- Data shown
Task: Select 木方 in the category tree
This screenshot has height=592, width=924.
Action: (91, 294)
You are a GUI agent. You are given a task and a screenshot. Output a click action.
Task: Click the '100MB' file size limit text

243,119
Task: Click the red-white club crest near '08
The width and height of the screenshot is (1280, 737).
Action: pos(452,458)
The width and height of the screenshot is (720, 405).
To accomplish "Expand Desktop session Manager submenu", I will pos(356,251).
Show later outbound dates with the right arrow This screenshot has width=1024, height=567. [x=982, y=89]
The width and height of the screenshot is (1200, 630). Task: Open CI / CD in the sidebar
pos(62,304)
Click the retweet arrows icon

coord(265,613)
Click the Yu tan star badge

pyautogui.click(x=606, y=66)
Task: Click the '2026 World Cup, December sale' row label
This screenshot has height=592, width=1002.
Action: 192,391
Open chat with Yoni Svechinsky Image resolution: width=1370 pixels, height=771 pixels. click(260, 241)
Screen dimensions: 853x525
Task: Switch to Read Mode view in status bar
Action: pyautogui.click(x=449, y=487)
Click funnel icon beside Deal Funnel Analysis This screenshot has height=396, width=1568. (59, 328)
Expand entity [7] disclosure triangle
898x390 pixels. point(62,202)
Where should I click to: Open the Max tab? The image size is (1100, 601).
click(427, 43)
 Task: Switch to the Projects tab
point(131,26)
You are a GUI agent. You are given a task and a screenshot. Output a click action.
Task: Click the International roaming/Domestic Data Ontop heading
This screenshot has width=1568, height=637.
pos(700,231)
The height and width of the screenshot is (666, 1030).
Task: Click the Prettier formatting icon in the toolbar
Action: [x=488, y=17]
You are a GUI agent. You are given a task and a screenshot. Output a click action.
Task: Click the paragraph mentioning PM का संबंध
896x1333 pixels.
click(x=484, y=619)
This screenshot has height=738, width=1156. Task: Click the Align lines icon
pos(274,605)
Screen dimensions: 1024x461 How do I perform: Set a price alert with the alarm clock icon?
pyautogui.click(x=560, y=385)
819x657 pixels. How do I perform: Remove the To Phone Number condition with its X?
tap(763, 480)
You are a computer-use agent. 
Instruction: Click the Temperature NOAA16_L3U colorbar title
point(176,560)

- Work instruction
Return an exact copy of only the lines from the one with "You are a computer-use agent." through the end of the listing above, both included.

- Output for this exercise
You are a computer-use agent. 
Instruction: Click the Temperature NOAA16_L3U colorbar title
point(176,560)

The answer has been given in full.